Archaeological Breakthrough: ‘Incredible’ Boat Discovery Unearths Viking VIP’s Final Resting Place | Science | News


The “exciting” discovery of the Vikings was made by archaeologist Jani Causevic from the Norwegian Institute for Cultural Heritage Research. The remains were discovered near Øyesletta, Norway, during a survey along the proposed route of Europe’s ‘E39’ motorway which will run from Trondheim south to Aalborg in northern Denmark.

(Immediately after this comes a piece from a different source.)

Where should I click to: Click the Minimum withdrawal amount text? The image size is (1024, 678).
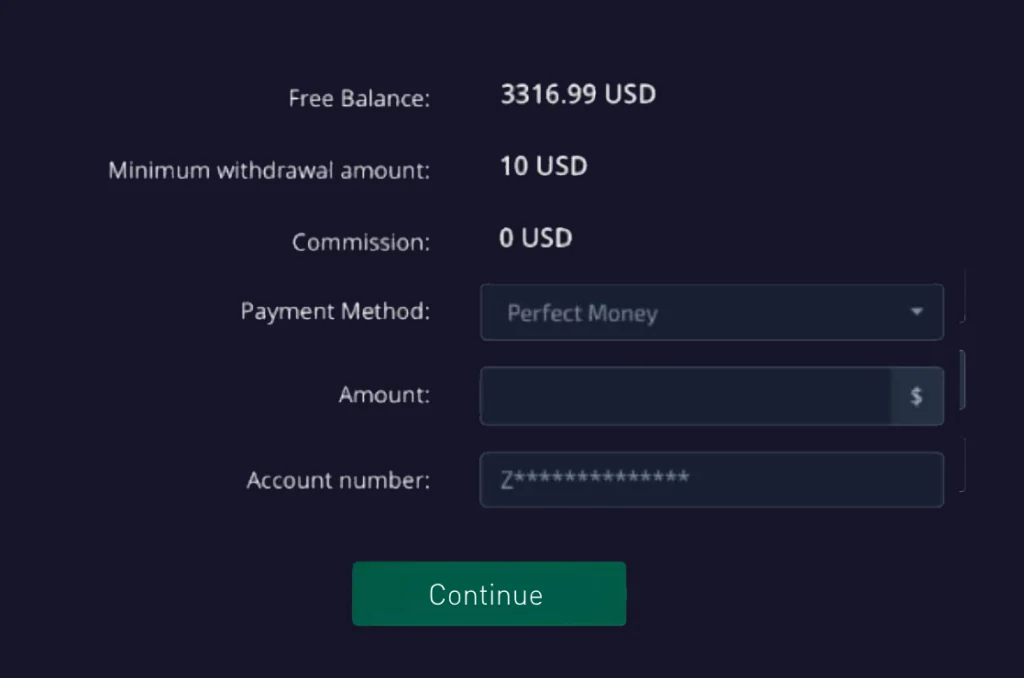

The fact that the burial included a ship suggests that the tomb belonged to an individual of great importance.

Mr Causevic said: “Boats were expensive back then.

“So whoever is buried there was probably someone important, and they wanted to show that by giving them a rich burial.”

“Usually high-ranking people received a boat burial.”

Additionally, he added, most Viking ship graves contained much smaller vessels than the one found at Øyesletta.

It is 30 feet long and could accommodate six men – more than enough room to bury one person.

Øyesletta and the surrounding municipality of Kvinesdal were previously known to contain a number of similar cemeteries, but this is the first time one has been found with a ship.

In fact, the boat grave – which was detected using ground-penetrating radar – is near the sites of several smaller burial mounds, archaeologists said.

None of the burial mounds in the area have survived to the present day thanks to agricultural developments.

The discovery was exciting, Causevic said, in part because it shows “how the use of ground-penetrating radar gives us the opportunity to explore and document cultural history through new and exciting methods.”

Boat graves tend to be associated with both the Late Iron Age – which ended in Scandinavia around AD 800 – and the Viking Age that followed.

According to the Norwegian Institute for Cultural Heritage Research, ship graves generally represent some of the most ornate Viking burials.

They added that the Øyesletta cemeteries were active between 2,000 and 1,500 years ago.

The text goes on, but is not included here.